Note that DOM nodes are always associated with a particular Document. This association cannot be changed and is made explicit via the node's ownerDocument attribute. Also note that a node's ownerDocument attribute cannot be changed and will be the same for all nodes within a document.

DOM Hierarchy Manipulation

The Node interface provides a set of methods for manipulating the DOM hierarchy - insertBefore, appendChild, removeChild, replaceChild, and CloneNode. These methods enforce the type constraints of the [children] property; one can use these method to add a Text child node to an Element node but not to a Document node. Both insertBefore and appendChild are used to add nodes to a hierarchy. insertBefore allows you to specify where to insert the new node whereas appendChild inserts the new node to the end of the list of children.

A given instance of Node can only appear once in a document hierarchy.

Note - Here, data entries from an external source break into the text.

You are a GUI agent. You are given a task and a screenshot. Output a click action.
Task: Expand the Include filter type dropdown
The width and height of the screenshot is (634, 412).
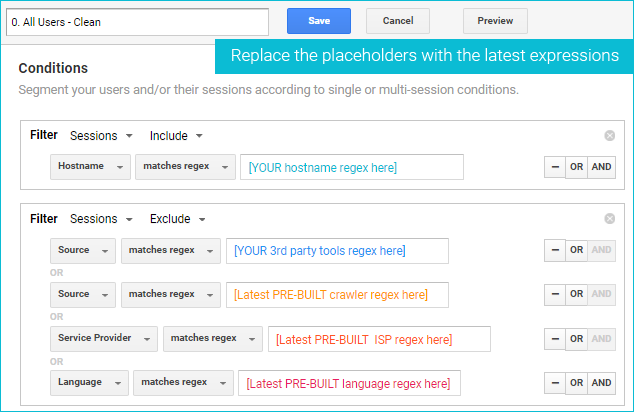(176, 135)
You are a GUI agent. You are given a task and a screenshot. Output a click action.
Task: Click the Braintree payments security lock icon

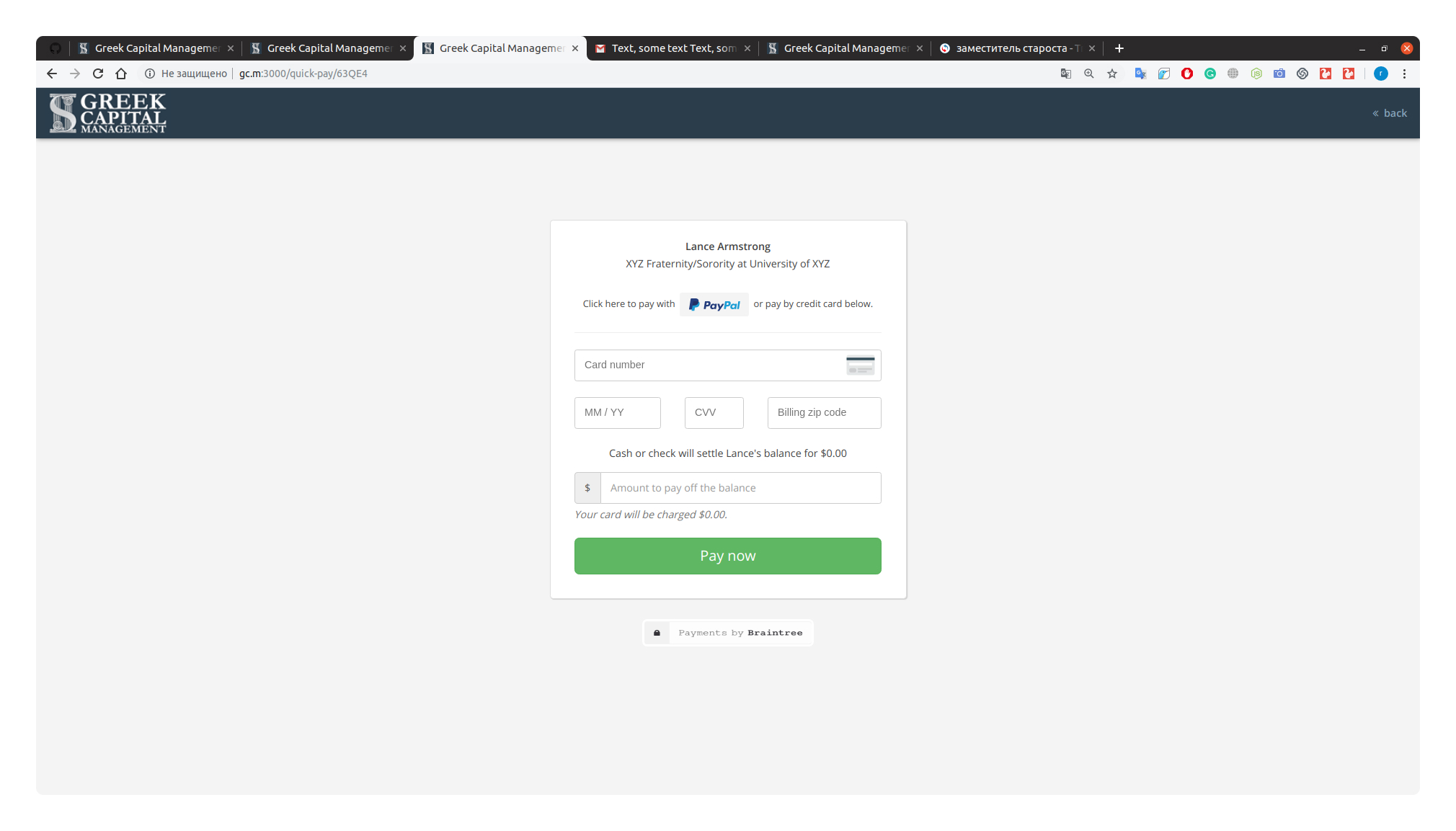(657, 632)
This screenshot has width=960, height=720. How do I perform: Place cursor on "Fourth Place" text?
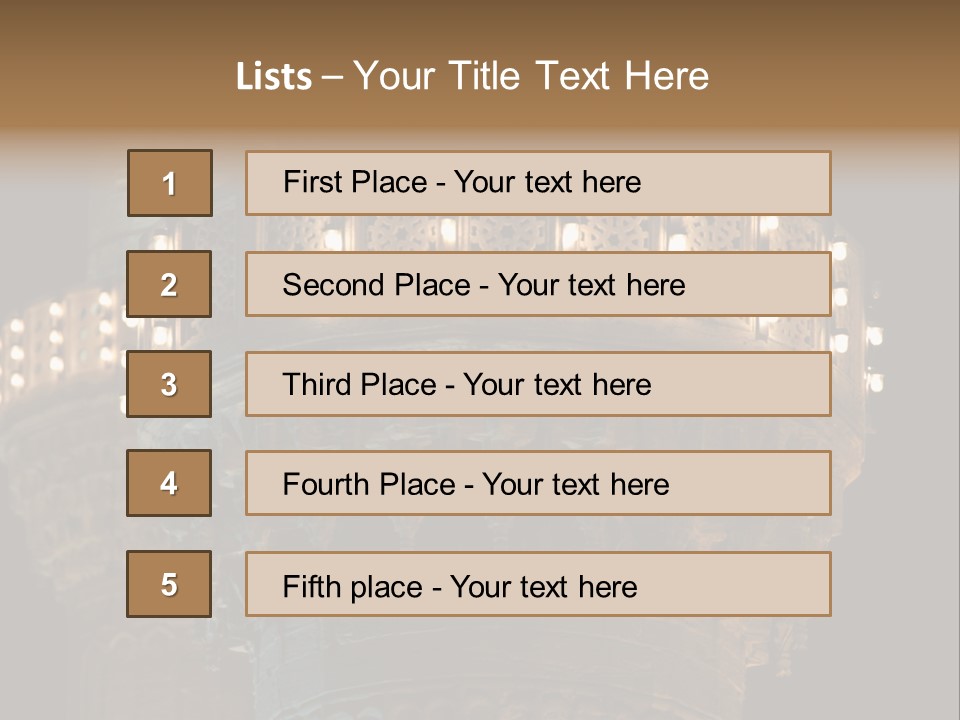tap(368, 485)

When calling insertBefore or appendChild, if the node to be inserted already appears in the DOM hierarchy, it will automatically be removed from its current location before being inserted to a new location.

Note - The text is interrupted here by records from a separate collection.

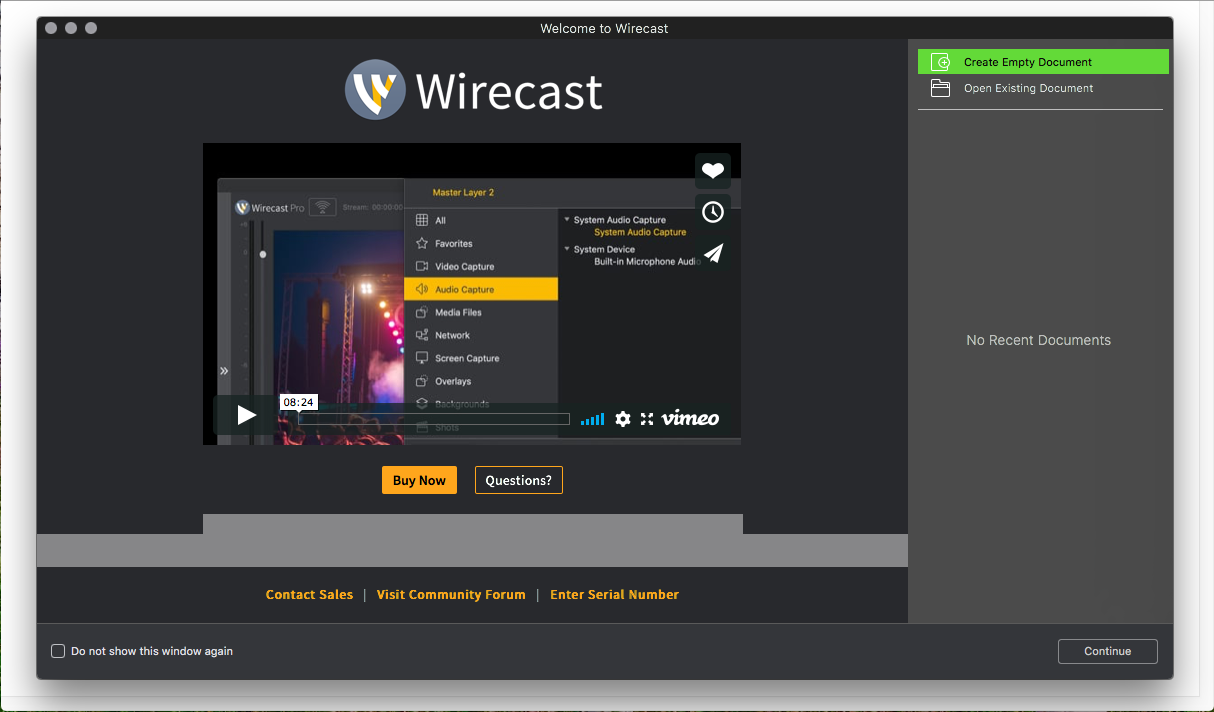Choose Open Existing Document
Image resolution: width=1214 pixels, height=712 pixels.
coord(1028,88)
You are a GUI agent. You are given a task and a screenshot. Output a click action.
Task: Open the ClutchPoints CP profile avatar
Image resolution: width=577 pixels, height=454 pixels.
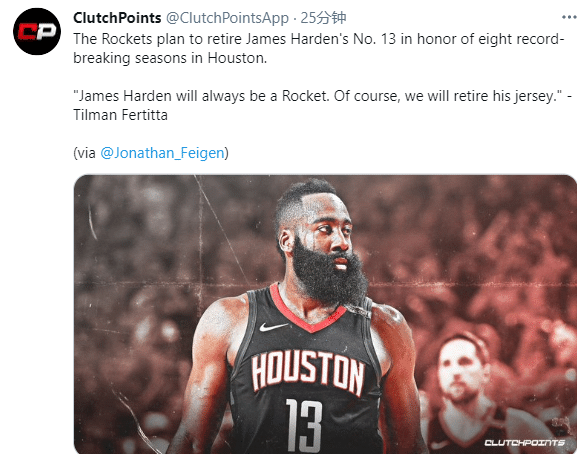coord(37,31)
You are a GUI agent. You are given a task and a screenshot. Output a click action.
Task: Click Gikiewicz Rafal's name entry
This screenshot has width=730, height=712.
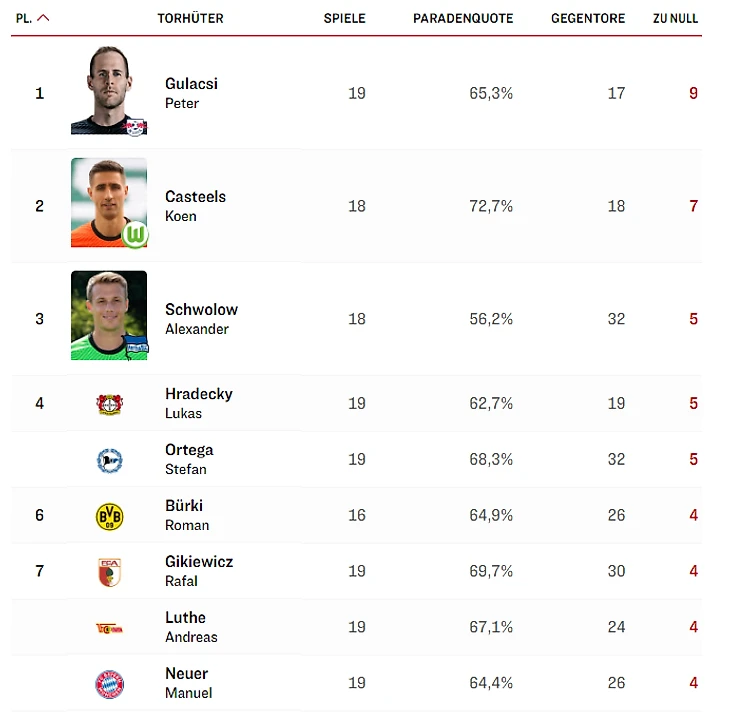point(198,571)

Private Sub InsertAndRemoveNodes()

    ' Select the 'period' node. See Navigation section on selectNodes
    Dim lstNodes As IXMLDOMNodeList
    Set lstNodes = xmldoc.selectNodes("/art/period")

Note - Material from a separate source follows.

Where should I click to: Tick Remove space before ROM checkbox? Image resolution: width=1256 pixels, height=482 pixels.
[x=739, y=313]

    ' Now create the node to be appended
    Dim nodeElement As IXMLDOMElement
    Set nodeElement = xmldoc.createElement("artist")
    nodeElement.Text = "Michael Angelo"

    ' Insert a new 'Artist' node to the first (and only) Period node
    lstNodes.Item(0).appendChild nodeElement

    ' Remove first child
    Dim nodeFirst As IXMLDOMNode
    Set nodeFirst = lstNodes.Item(0).firstChild
    lstNodes.Item(0).removeChild nodeFirst

    Debug.Print xmldoc.xml
End Sub

OUTPUT
<?xml version="1.0"?>
<?order alpha ascending ?>
<art xmlns="http://www.diranieh.com/xml">
    <period name="Renaissance">
        <artist>Donatello</artist>
        <artist>Yazano Diranici</artist>
        <artist xmlns="">Michael Angelo</artist>
    </period>
    
</art>

The Node.cloneNode provides a way to copy a Node and optionally all of its ancestor nodes. The newly created clone Node is not attached to any document hierarchy and has no parent until it is inserted using an insertion function such as appendChild, insertBefore , etc.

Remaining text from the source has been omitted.